I have a series of text files for which I'd like to know the lines in common rather than the lines which are different between them. Command line unix or windows is fine.

foo:

linux-vdso.so.1 =>  (0x00007fffccffe000)
libvlc.so.2 => /usr/lib/libvlc.so.2 (0x00007f0dc4b0b000)
libvlccore.so.0 => /usr/lib/libvlccore.so.0 (0x00007f0dc483f000)
libc.so.6 => /lib/libc.so.6 (0x00007f0dc44cd000)

bar:

libkdeui.so.5 => /usr/lib/libkdeui.so.5 (0x00007f716ae22000)
libkio.so.5 => /usr/lib/libkio.so.5 (0x00007f716a96d000)
linux-vdso.so.1 =>  (0x00007fffccffe000)

So, given these two files above the output of the desired utility would be akin to file1:line_number, file2:line_number == matching text (just a suggestion, I really don't care what the syntax is):

foo:1, bar:3 == linux-vdso.so.1 =>  (0x00007fffccffe000)

thanks.

This question is related to command-line diff

The answer is


Easiest way to do is :

awk 'NR==FNR{a[$1]++;next} a[$1] ' file1 file2

Files are not necessary to be sorted.


Just for information, i made a little tool for Windows doing the same thing than "grep -F -x -f file1 file2" (As i haven't found anything equivalent to this command on Windows)

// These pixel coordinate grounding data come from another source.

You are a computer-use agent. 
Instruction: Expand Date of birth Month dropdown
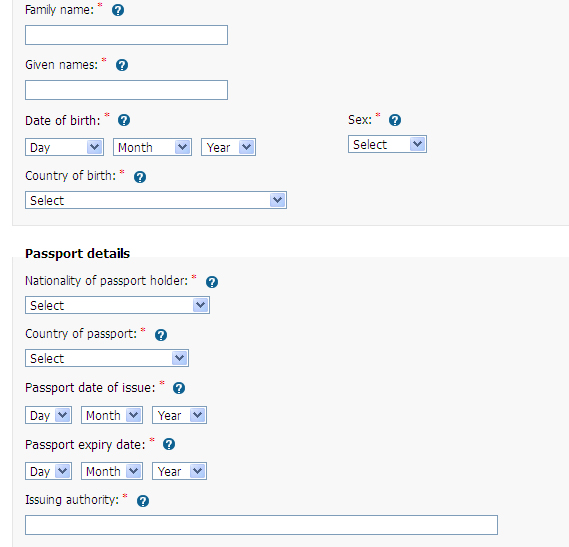[152, 147]
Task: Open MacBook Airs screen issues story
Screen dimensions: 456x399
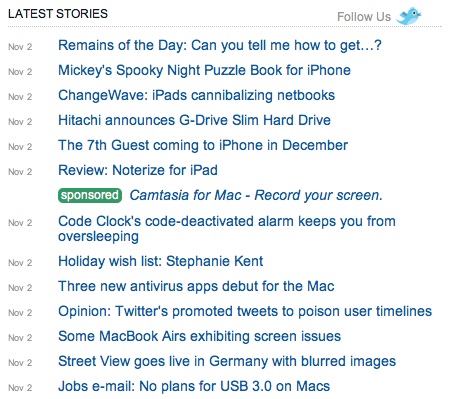Action: [199, 336]
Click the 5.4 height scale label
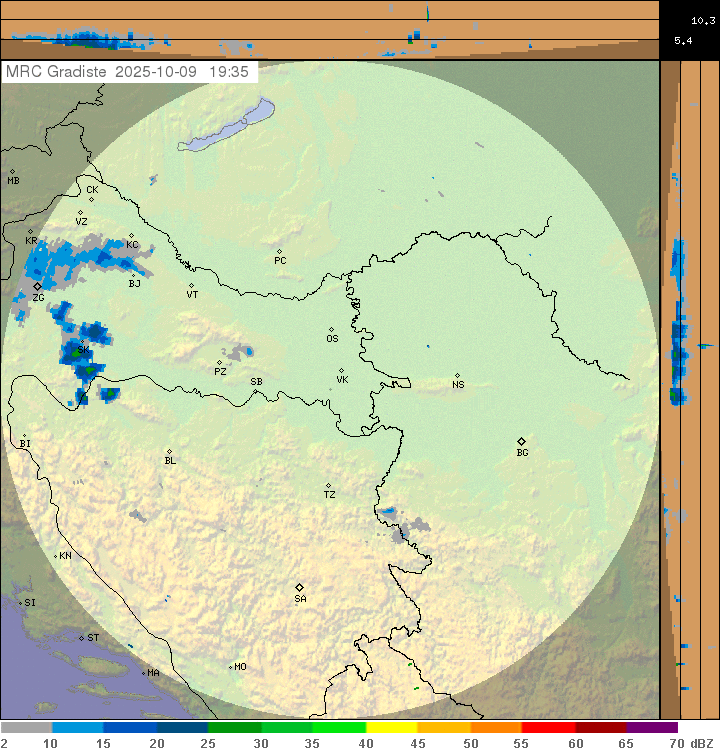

Here it is : http://www.nerdzcore.com/?page=commonlines

Usage is "CommonLines inputFile1 inputFile2 outputFile"

Source code is also available (GPL)


In Windows you can use a Powershell Script with CompareObject

compare-object -IncludeEqual -ExcludeDifferent -PassThru (get-content A.txt) (get-content B.txt)> MATCHING.txt | Out-Null #Find Matching Lines

CompareObject:

  • IncludeEqual without -ExcludeDifferent : Everything
  • ExcludeDifferent without -InclueEqual : Nothing

Was asked here before: Unix command to find lines common in two files

You could also try with perl (credit goes here)

perl -ne 'print if ($seen{$_} .= @ARGV) =~ /10$/'  file1 file2

Found this answer on a question listed as a duplicate. I find grep to be more admin-friendly than comm, so if you just want the set of matching lines (useful for comparing CSVs, for instance) simply use

grep -F -x -f file1 file2

or the simplified fgrep version

fgrep -xf file1 file2

Plus, you can use file2* to glob and look for lines in common with multiple files, rather than just two.

Some other handy variations include

  • -n flag to show the line number of each matched line
  • -c to only count the number of lines that match
  • -v to display only the lines in file2 that differ (or use diff).

Using comm is faster, but that speed comes at the expense of having to sort your files first. It isn't very useful as a 'reverse diff'.


I just learned the comm command from this thread, but wanted to add something extra: if the files are not sorted, and you don't want to touch the original files, you can pipe the outptut of the sort command. This leaves the original files intact. Works in bash, I can't say about other shells.

comm -1 -2 <(sort file1) <(sort file2)

This can be extended to compare command output, instead of files:

comm -1 -2 <(ls /dir1 | sort) <(ls /dir2 | sort)